According to the Commonwealth Fund, a nonprofit health-care policy organization, in the past high-risk pools have resulted in higher costs for consumers, administrators, and both state and federal governments-all while offering people who rely on them for care with “much less than optimal coverage, often with annual and lifetime limits, coverage gaps, and very high premiums and deductibles.”

Conservatives pushing for high-risk pools also ignore that some of the ACA’s costs were a calculated “trade-off” meant to provide better care. As MSNBC’s Steve Benen explained in a post for the outlet’s Maddow Blog, “Obamacare is predicated on the assumption that dumping millions of Americans with pre-existing conditions-folks who couldn’t afford coverage before the ACA passed-into high-risk pools is the wrong thing to do. The Affordable Care Act guarantees protections, which ends up costing more, but which provides greater and more stable health security for more people. It’s a trade-off based on a moral calculus.”

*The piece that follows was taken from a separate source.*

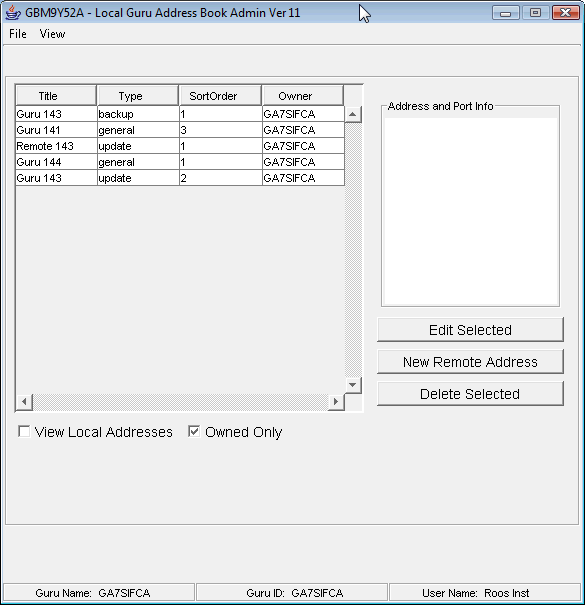Click the horizontal scrollbar right arrow
This screenshot has width=585, height=605.
(336, 402)
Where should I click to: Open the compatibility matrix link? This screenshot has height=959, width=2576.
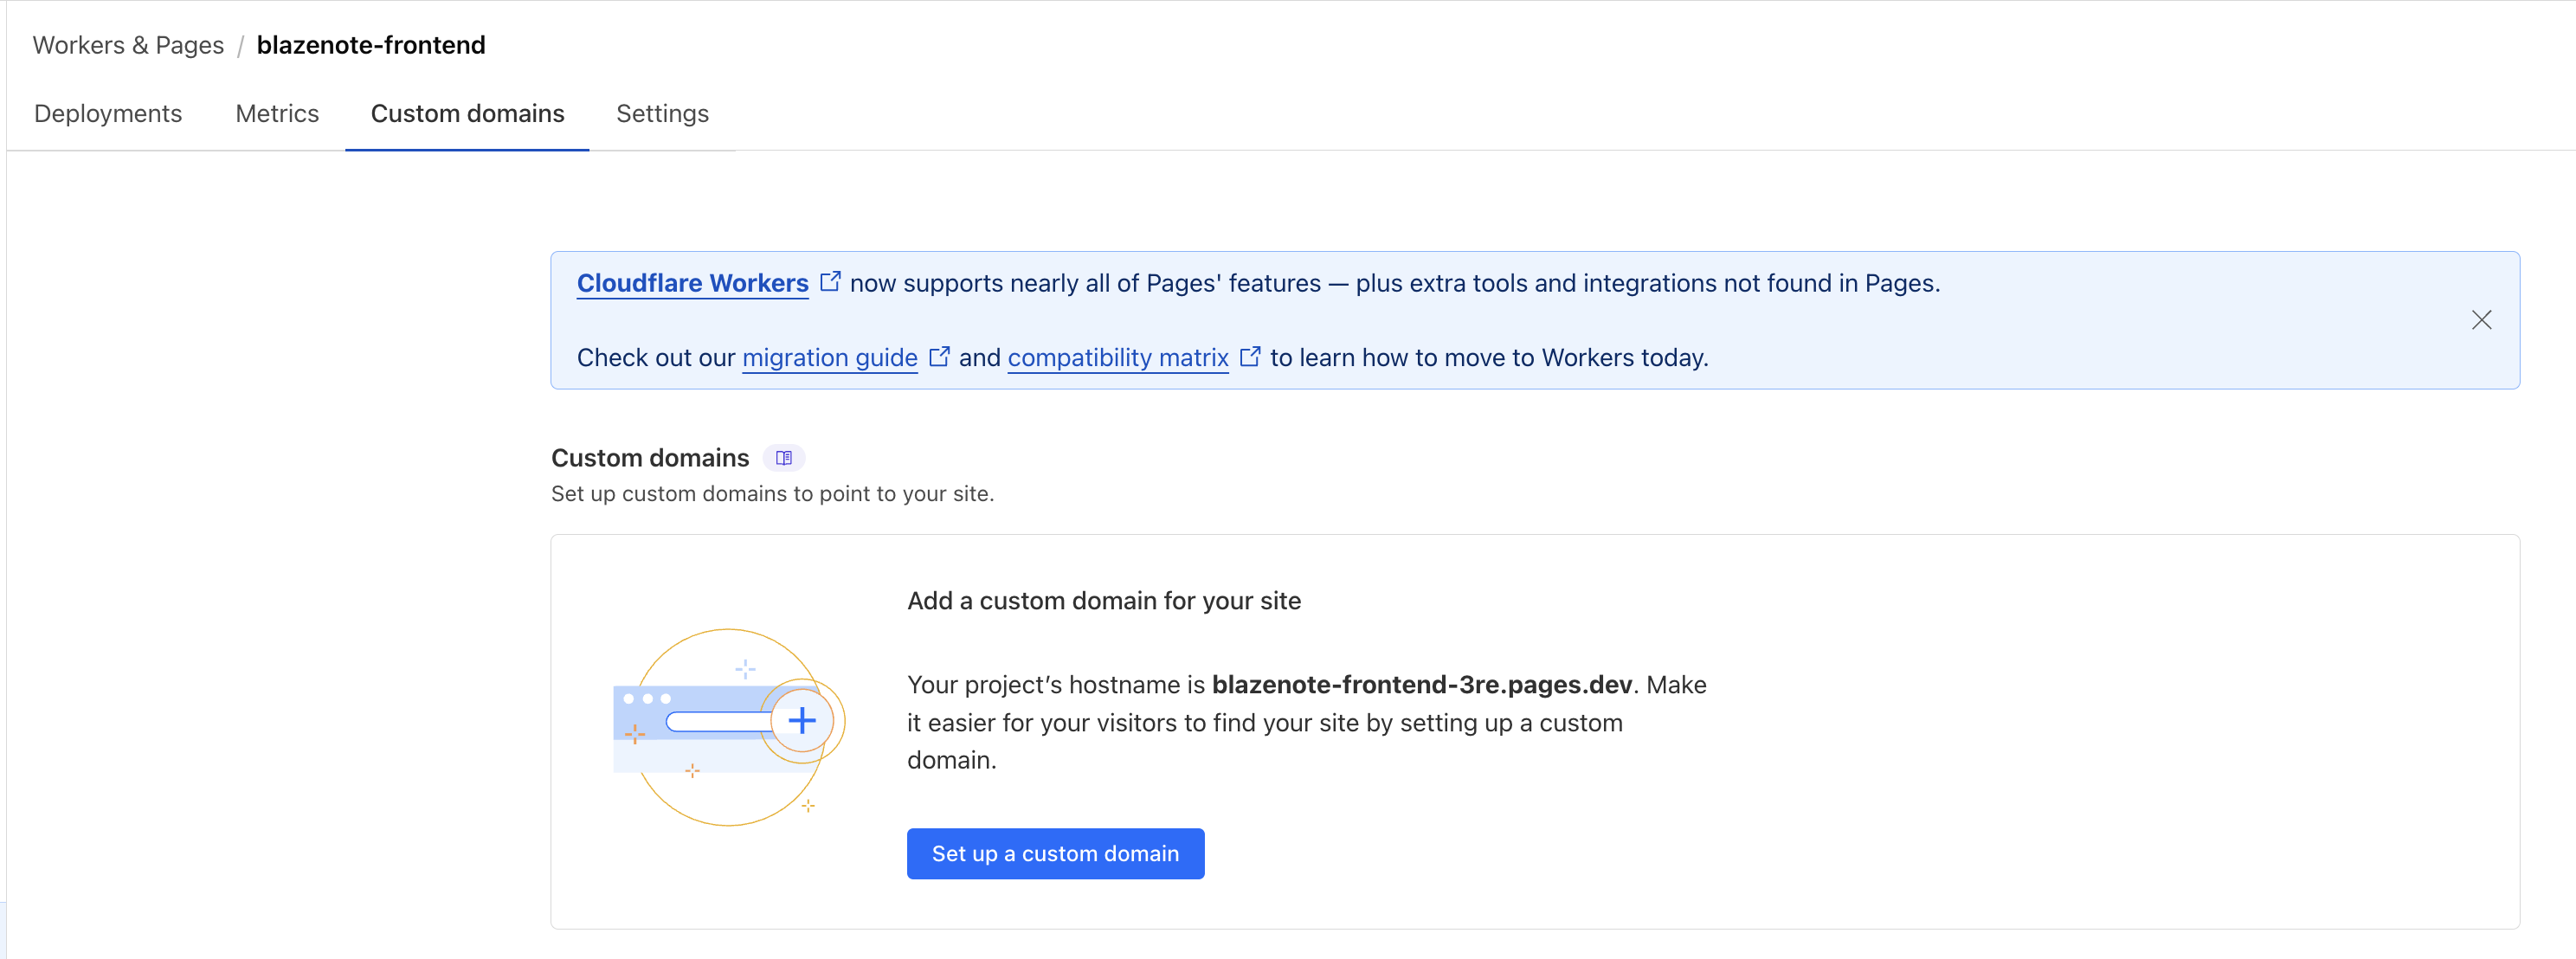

When former Louisiana governor and failed Republican presidential candidate Bobby Jindal pushed for high-risk pools as part of his own health-care platform, Talking Points Memo‘s Sahil Kapur similarly took down the proposal as “fatally flawed,” noting that Republicans have previously failed to get behind what experts predict would be a very expensive policy:

Jindal’s proposal would be lucky to get much Republican-let alone Democratic-support. First, as conservative health policy experts James Capretta and Tom Miller estimate, high-risk pools aimed at covering up to 4 million people would cost between $150 to $200 billion over 10 years. … Second, the Republican-led House hasn’t shown any willingness to fund high-risk pools. In fact, last year GOP lawmakers scuttled a bill pushed by House Majority Leader Eric Cantor (R-VA) to spend just $3.6 billion on high risk pools for under a year, fully paid for with cuts to Obamacare.

“Subsidizing health care is not what Republicans should be about,” Rep. Raul Labrador (R-ID) told reporters at the time.

High-risk pools were, however, pushed by the House Republican Study Committee last week “as part of the House policy agenda, saying premiums should be capped at 200 percent of a state’s average,” reports Reuters.

Republicans in the House of Representatives have voted more than 50 times to repeal the ACA, but have yet to vote on a measure to replace it, according to the Hill. Though congressional Republicans have spent years attempting to formulate a replacement plan, Rep. Fred Upton (R-MI), a member of a group of House Republicans tasked with coming up with such a replacement, said last week that they need “a little time, another month or so.”